Poignant in places and funny in others, The Madwomen in the Attic manages to be both touching and repellant. The darkness of the humour is its strength and open conversation concerning sex and thrush, amongst other things, is presented in a refreshing and ungratuitous way. At times, however, the play is in danger of losing pace and direction.
The cast works very well together and the way they play off each other is the strength of the piece. Katurah Morrish’s Antonia is the best written character and, consequently, the most interesting to watch. Her lines show insight into the treatment of the mentally ill within the twenty-first century, but also seem very honest, and one wonders if Antonia wasn’t speaking the truths that many women are too afraid to speak. The overall effect is purgative. A particular stand-out moment is when Antonia confronts Claire Burchett’s good-natured Jane, demanding that she be allowed to leave with her warden, at which point the anxieties and difficulties of the character are presented to full effect. Another poignant moment is a conversation between Amy Malone’s Isabel and Julia Kass’ Helen where both speak of their experience of domestic abuse. Olivia Gaunt as Grace sings very well and, even if it almost feels in danger of becoming repetitive, her karaoke breaks are one of the highlights of the performance. The stark contrast of her one-liners at other moments in the play makes them all the more comic.
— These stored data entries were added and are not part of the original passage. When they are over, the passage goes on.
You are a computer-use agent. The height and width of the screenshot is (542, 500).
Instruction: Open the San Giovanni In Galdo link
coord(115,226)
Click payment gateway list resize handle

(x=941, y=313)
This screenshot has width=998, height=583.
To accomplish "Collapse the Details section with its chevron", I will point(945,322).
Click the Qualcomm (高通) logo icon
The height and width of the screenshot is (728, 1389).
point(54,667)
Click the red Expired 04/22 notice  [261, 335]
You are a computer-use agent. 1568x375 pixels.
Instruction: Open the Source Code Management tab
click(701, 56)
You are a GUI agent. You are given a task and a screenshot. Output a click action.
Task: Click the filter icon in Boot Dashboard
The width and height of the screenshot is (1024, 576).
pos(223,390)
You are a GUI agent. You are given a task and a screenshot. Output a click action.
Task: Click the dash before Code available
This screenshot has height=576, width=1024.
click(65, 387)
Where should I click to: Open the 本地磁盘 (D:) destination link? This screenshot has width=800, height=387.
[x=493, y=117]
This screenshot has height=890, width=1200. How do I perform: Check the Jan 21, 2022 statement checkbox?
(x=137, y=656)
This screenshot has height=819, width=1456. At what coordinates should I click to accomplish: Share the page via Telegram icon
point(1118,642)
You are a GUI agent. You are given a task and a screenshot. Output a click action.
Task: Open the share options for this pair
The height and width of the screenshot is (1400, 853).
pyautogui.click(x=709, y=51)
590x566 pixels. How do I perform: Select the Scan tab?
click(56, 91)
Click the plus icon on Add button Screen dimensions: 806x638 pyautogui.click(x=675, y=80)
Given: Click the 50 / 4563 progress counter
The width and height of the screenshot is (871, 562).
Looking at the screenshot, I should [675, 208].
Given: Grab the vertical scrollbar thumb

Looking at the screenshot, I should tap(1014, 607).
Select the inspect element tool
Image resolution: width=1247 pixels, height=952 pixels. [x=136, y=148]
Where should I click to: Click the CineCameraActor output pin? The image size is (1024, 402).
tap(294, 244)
However, as diverse as the character’s personalities and occupations are and as different as they might have been, the group nevertheless succeeds in coming across as highly homogenous in social standing and background. It os strange, therefore, to also feel that the play relies partly on stereotypes to make the characters come alive. Whether this is intentional or not is perhaps inconsequential, as is the misattribution of a Marx quote to Nietzsche.
In fact, the level to which the play relies on intentional symbolism is very interesting. A reference to a neighbour, ‘Gilbert’ is a pleasing nod to Gilbert and Gubar’s The Madwoman in The Attic, and shows proof of a greater academicism in the structuring of the play and its characters than one might otherwise have thought. Subtle references to the Bronte sisters pervade the dialogue and bring an edge to the proceedings, anchoring the twenty-first century in relation to the nineteenth. The case as to whether society cares about these women is presented well but does not go far enough and it could have been both more hard-hitting and less emotive. However, the sheer wit and sensitivity with which the characters are portrayed makes up for any lapses elsewhere.
Overall, The Madwomen in the Attic is very human and enjoyable and the cast are to be commended on an excellent performance.